▶ **Data excerpts**
-- -- --

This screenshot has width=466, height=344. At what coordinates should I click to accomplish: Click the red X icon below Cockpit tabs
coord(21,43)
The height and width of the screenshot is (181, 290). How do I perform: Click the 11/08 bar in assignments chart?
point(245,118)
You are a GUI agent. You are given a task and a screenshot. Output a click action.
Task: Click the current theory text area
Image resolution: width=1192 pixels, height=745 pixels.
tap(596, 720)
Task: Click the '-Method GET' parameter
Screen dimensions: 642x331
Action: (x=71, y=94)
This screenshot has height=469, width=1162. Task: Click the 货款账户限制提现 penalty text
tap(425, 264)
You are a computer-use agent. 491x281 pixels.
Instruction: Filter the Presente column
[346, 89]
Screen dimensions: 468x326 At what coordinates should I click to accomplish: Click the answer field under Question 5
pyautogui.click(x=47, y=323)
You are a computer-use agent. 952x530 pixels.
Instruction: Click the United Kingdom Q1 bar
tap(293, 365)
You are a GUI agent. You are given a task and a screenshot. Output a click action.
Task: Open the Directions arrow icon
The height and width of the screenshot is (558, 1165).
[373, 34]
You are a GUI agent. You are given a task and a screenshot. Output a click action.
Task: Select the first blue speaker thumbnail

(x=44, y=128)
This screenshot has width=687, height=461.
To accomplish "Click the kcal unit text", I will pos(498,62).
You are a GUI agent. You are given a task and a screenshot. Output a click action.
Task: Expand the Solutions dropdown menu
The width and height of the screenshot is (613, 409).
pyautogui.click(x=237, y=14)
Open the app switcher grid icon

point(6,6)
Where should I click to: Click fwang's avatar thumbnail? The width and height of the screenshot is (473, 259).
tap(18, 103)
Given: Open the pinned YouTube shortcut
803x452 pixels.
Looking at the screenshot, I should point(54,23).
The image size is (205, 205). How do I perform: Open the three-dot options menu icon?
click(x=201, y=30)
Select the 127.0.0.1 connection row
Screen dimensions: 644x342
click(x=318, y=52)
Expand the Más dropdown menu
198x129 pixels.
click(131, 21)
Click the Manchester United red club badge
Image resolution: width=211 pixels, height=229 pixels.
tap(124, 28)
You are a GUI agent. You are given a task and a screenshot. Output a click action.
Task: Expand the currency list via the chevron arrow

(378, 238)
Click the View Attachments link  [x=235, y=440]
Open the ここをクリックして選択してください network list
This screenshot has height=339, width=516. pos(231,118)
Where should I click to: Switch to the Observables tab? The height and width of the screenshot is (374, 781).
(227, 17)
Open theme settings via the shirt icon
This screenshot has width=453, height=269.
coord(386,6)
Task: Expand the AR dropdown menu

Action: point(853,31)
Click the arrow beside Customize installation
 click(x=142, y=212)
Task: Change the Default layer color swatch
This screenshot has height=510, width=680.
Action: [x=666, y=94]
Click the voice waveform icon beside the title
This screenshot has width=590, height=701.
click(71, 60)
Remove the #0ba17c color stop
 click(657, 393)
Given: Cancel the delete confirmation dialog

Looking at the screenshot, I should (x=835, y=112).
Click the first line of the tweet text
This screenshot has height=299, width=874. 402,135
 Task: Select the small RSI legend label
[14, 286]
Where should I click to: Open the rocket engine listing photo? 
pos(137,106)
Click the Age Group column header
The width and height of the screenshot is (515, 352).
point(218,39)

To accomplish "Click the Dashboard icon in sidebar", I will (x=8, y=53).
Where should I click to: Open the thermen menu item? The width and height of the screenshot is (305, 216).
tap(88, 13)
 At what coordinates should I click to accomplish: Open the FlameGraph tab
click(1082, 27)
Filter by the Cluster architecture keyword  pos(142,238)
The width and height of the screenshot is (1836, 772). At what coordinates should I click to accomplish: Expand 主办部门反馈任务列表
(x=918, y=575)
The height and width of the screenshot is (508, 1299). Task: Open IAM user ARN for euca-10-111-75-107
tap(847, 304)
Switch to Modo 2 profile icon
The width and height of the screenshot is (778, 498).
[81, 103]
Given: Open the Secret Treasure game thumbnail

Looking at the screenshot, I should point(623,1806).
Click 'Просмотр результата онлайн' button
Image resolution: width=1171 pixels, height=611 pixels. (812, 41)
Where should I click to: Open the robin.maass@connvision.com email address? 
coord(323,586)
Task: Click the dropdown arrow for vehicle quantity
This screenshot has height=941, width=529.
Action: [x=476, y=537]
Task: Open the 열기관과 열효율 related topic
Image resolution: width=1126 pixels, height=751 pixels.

-- -- --

In the records above, the lines containing the string "computer" should be counted; give only the total.

2